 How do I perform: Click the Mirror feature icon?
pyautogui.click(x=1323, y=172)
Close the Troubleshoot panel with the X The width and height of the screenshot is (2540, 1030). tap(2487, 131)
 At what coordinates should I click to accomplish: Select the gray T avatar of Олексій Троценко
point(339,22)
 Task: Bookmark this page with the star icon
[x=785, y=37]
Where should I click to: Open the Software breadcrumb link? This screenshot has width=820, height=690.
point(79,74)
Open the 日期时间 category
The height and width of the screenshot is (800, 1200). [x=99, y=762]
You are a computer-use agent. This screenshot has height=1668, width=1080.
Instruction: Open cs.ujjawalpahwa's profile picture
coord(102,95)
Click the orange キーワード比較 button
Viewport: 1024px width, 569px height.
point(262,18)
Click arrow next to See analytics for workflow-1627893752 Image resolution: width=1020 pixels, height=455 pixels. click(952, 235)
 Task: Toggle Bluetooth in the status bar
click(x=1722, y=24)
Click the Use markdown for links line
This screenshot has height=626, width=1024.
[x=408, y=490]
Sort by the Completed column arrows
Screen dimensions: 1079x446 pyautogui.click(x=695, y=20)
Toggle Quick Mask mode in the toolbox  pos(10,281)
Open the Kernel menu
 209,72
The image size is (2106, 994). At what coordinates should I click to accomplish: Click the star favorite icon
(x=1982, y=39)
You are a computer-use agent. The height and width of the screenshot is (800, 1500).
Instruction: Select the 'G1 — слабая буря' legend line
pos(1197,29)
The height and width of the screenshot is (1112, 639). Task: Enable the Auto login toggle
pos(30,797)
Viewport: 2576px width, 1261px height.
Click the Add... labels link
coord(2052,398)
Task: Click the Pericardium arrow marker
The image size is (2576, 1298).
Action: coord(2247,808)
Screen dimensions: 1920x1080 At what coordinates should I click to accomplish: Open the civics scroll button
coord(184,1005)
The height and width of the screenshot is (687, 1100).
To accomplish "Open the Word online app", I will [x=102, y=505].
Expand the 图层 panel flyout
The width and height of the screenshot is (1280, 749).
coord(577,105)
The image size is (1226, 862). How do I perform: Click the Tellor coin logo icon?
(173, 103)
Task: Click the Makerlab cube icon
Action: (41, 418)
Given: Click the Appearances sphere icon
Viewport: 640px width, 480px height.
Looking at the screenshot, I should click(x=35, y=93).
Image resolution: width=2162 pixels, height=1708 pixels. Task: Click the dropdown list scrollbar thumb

▶ [Request] Please copy the items exactly, everything from the line that contains "Sort by the Completed column arrows" down to the end of the items.

▶ [Full answer]
Sort by the Completed column arrows
Screen dimensions: 1079x446 pyautogui.click(x=695, y=20)
Toggle Quick Mask mode in the toolbox  pos(10,281)
Open the Kernel menu
 209,72
The image size is (2106, 994). At what coordinates should I click to accomplish: Click the star favorite icon
(x=1982, y=39)
You are a computer-use agent. The height and width of the screenshot is (800, 1500).
Instruction: Select the 'G1 — слабая буря' legend line
pos(1197,29)
The height and width of the screenshot is (1112, 639). Task: Enable the Auto login toggle
pos(30,797)
Viewport: 2576px width, 1261px height.
Click the Add... labels link
coord(2052,398)
Task: Click the Pericardium arrow marker
The image size is (2576, 1298).
Action: coord(2247,808)
Screen dimensions: 1920x1080 At what coordinates should I click to accomplish: Open the civics scroll button
coord(184,1005)
The height and width of the screenshot is (687, 1100).
To accomplish "Open the Word online app", I will [x=102, y=505].
Expand the 图层 panel flyout
The width and height of the screenshot is (1280, 749).
coord(577,105)
The image size is (1226, 862). How do I perform: Click the Tellor coin logo icon?
(173, 103)
Task: Click the Makerlab cube icon
Action: (41, 418)
Given: Click the Appearances sphere icon
Viewport: 640px width, 480px height.
Looking at the screenshot, I should click(x=35, y=93).
Image resolution: width=2162 pixels, height=1708 pixels. Task: Click the dropdown list scrollbar thumb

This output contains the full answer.